Keine Einigung bei der Verteilung von Schutzsuchenden in der EU
Wie weit die EU von einer Lösung der beiden korrespondierenden Krisen entfernt ist, zeigte sich auch am Montag beim Treffen der EU-Innenminister. Die EU-Kommission versucht, das gescheiterte Dublin-System durch eine verbindliche Quotenregelung zur Umverteilung von Flüchtlingen zu ersetzen – nach und nach, zunächst in Form von zahlenmäßig beschränkten „Notfallmaßnahmen“.
Doch schon der Plan, vorerst 160.000 Flüchtlinge aus Griechenland, Ungarn und Italien auf andere EU-Staaten zu verteilen, scheitert am Widerstand vieler Mitgliedstaaten, die nicht bereit sind, mehr Flüchtlinge aufzunehmen als bislang. Nur die für die Mitgliedstaaten freiwillige „Relocation“ von 40.000 Flüchtlingen aus Griechenland und Italien, die bereits im Juli diskutiert wurde, wurde beschlossen.
□ □ □ □
ARBEITSAUFTRAG:
Schreiben Sie aus dem Textauszug zur Verteilung von Flüchtlingen in der EU den Abschnitt zwischen „Doch schon der“ und „wurde, wurde beschlossen.“ einschließlich wortgetreu ab. Die nachstehenden Zeilen werden nicht benötigt.

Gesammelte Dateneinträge
□ □ □ □
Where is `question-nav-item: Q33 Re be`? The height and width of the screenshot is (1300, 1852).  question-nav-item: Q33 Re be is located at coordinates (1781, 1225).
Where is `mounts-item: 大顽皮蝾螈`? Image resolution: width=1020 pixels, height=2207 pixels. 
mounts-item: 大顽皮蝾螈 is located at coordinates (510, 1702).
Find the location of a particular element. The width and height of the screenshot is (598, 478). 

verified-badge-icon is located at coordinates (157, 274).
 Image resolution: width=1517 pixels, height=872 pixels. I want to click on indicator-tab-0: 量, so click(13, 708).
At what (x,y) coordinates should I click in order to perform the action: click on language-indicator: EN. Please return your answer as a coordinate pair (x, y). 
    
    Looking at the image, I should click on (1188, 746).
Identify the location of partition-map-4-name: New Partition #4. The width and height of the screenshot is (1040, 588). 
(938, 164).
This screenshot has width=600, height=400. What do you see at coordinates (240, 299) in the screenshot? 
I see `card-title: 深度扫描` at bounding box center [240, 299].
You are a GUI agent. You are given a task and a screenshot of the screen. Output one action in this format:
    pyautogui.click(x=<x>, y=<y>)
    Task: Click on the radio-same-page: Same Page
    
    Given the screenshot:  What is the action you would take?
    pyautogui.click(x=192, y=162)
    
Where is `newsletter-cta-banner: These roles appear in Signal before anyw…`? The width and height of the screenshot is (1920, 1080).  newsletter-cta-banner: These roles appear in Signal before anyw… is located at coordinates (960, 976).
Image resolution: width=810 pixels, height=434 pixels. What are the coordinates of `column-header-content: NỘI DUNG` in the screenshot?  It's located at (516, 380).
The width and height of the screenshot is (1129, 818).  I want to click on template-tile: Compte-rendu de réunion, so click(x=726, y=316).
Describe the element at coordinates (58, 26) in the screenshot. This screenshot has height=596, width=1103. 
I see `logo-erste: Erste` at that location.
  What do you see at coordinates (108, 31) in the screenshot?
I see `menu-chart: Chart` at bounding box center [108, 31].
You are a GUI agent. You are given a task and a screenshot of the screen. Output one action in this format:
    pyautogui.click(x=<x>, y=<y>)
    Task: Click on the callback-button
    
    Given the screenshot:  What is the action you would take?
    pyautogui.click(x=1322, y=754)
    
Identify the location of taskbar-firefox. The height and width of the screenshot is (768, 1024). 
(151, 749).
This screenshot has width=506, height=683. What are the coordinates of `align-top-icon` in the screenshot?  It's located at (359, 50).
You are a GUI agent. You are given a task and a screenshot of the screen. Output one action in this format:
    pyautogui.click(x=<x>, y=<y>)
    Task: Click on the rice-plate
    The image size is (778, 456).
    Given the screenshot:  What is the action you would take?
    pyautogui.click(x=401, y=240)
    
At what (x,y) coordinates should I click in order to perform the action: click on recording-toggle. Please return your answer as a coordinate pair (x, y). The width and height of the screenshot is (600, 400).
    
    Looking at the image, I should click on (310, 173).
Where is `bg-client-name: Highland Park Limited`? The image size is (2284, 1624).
□ □ □ □
ERGEBNIS DER ÜBUNG:
Doch schon der Plan, vorerst 160.000 Flüchtlinge aus Griechenland, Ungarn und Italien auf andere EU-Staaten zu verteilen, scheitert am Widerstand vieler Mitgliedstaaten, die nicht bereit sind, mehr Flüchtlinge aufzunehmen als bislang. Nur die für die Mitgliedstaaten freiwillige „Relocation“ von 40.000 Flüchtlingen aus Griechenland und Italien, die bereits im Juli diskutiert wurde, wurde beschlossen.